Source material

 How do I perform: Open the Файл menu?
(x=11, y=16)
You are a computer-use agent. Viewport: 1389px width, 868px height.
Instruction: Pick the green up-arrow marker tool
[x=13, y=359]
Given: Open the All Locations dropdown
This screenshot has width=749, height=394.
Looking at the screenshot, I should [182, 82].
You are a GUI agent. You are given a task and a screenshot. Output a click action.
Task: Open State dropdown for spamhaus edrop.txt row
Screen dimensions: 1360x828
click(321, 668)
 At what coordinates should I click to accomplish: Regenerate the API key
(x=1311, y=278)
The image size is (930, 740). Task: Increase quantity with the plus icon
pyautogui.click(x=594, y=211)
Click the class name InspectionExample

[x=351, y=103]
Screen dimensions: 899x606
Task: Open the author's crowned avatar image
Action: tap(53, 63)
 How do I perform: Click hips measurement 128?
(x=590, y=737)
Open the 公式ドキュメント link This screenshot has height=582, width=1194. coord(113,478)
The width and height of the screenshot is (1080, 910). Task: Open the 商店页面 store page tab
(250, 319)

Work request
Across the listing, tally every line that includes the word "agent" and supply the total alone.

Reply
2